Até certo ponto, comportamentos do spear-phishing, como a pesquisa sobre alvos específicos, também são comuns à maioria dos ataques altamente direcionados. Em vários casos, o spear-phishing pode até mesmo ser o primeiro ponto de contato para se lançar um ataque altamente direcionado. Os criadores da ameaça perseguem metas específicas, de maneira agressiva, muitas vezes por meio do uso de engenharia social para manter um controle persistente dentro de uma rede e extrair informações confidenciais, obtendo acesso às redes internas da empresa. Outro risco do spear-phishing é uma perda financeira grave. A maioria dos ataques direcionados que funcionam é persistente e construída sobre o elo fraco mais comum – o ser humano –vítima de truques de engenharia social.

Redes sociais

Os spammers estão migrando para novos campos, espalhando ameaças em sites de redes sociais como o Facebook e o Twitter.
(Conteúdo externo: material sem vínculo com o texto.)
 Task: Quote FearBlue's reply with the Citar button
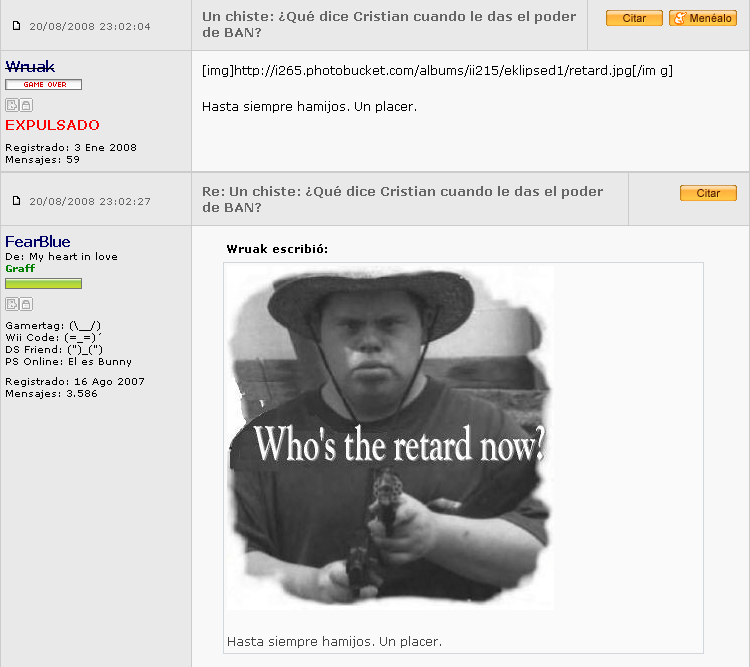pos(708,193)
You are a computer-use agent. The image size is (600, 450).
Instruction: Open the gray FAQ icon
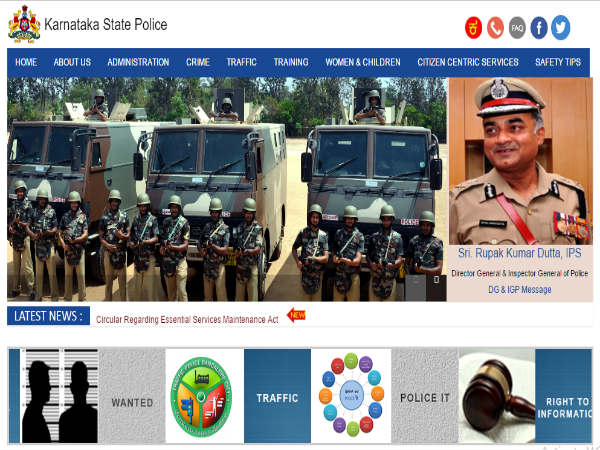pos(517,28)
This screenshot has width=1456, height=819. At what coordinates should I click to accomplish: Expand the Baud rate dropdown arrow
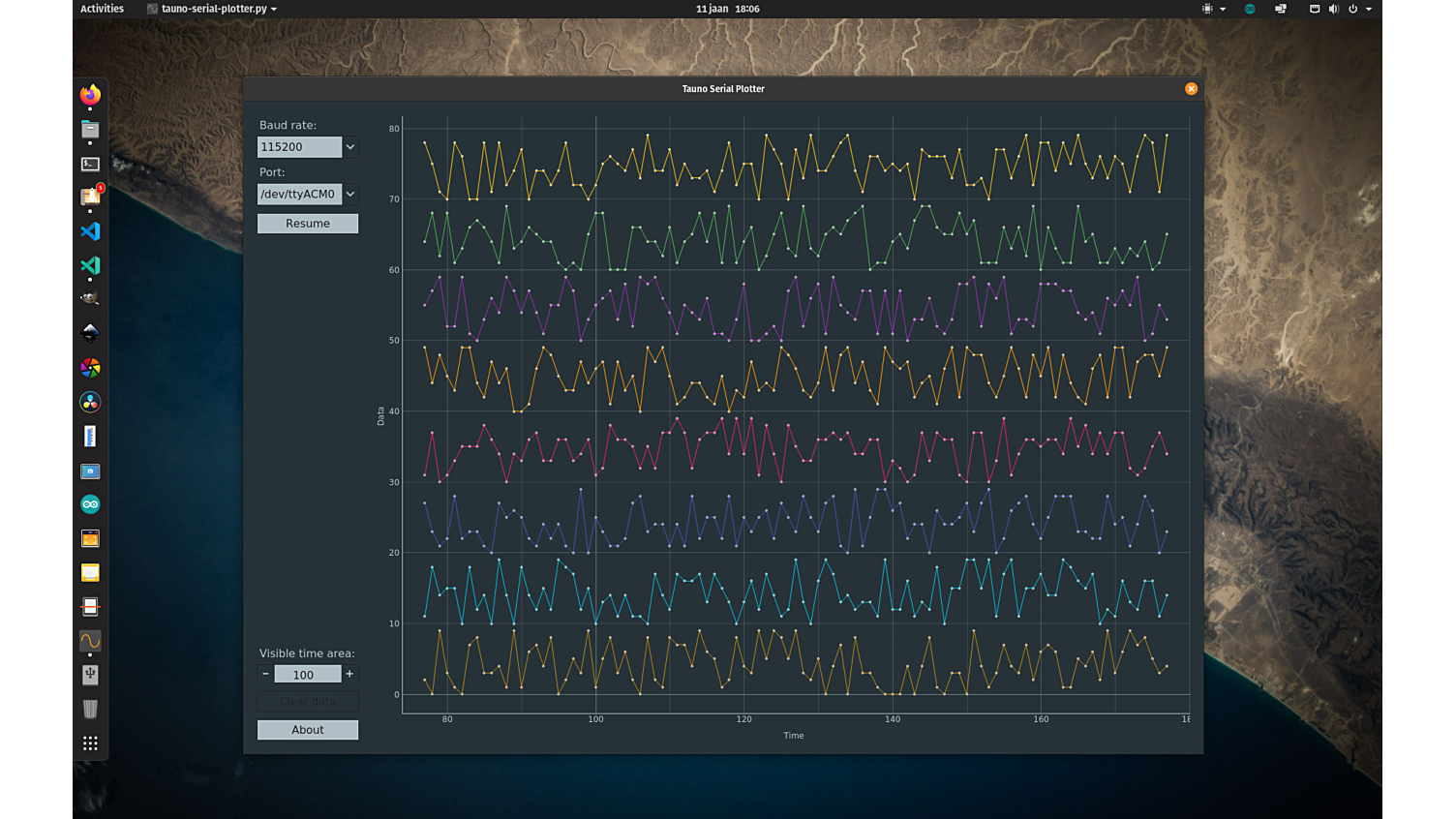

Assim como em ataques de e-mails em massa, o spam na mídia social é acionado pela mesma motivação, ainda que por uma plataforma diferente.
Empresas que utilizam plataformas de mídia social podem entrar em contato com as ameaças Web ao usar sites de redes sociais para marketing e promoção. Também podem causar infecções do sistema por meio de funcionários que acessam sites como Facebook e Twitter no trabalho, apresentando ameaças como a perda de dados ou o roubo de informações pessoais.

De acordo com uma pesquisa realizada pela Trend Micro em 2010, o número de usuários de redes sociais no trabalho aumentou de forma consistente, de 19% em 2008 para 24% em 2010. Conforme o número de funcionários que acessam redes sociais no trabalho aumenta, mais viáveis tornam-se os ataque de spams na mídia social.

“Devido à sua grande popularidade, sites de redes sociais oferecem aos spammers um novo local para atrair usuários para suas armadilhas. Ficou, agora, mais fácil e mais eficaz explorar a natureza humana por meio de engenharia social do que aproveitar-se de falhas em softwares a fim de obter acesso a informações pessoais”, afirma Cândido.

Atualmente, os métodos de envio de spam têm avançado tanto que listas negras de IP e filtros de conteúdo não são mais suficientes. Os spammers estão começando a explorar provedores de serviços legítimos de e-mail para fins maliciosos, o que exigirá processos mais abrangentes em termos de bloqueio de spams.